On Memorial Day I posted a blog remembering the men who were killed in Army artillery battery during the Vietnam War. I thought I should also remember the Foreign Service Officers I Knew who died in the line of duty, although not while I was serving with them. Their names of listed on the State Department Memorial Plaque.
John Patterson was in my A-100 class in Washington for beginning Foreign Service Officers. His first assignment was Mexico. He was killed while he was serving there. The AFSA (American Foreign Service Association) note says:
John S. Patterson served as U.S. vice consul in Hermosillo, Mexico. He was kidnapped by terrorists on March 22, 1974 and later found dead.
Tom Doubleday served with me in Bangkok, Thailand. He died while serving in the American Embassy in Monrovia, Libera. The AFSA note about him says:
Thomas P. Doubleday, Jr., was born in New York City in 1942. He earned a bachelor’s degree from Yale University and a master’s degree from the Fletcher School of Law and Diplomacy.
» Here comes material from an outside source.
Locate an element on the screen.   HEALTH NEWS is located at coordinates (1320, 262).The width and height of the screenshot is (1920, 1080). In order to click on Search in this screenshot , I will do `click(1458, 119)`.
Doubleday joined the Foreign Service in 1965. He served in Bangkok, Saigon, Luanda, Lagos, the Bureau of Intelligence and Research, the Bureau of International Organizational Affairs, the Bureau of African Affairs, the Bureau of Personnel and the Bureau of Refugee Programs.
Doubleday’s final post was as a political counselor at the U.S. Embassy in Monrovia, Liberia. He died of a heart attack on February 8, 1993. During his lifetime, he received the Meritorious Honor Award.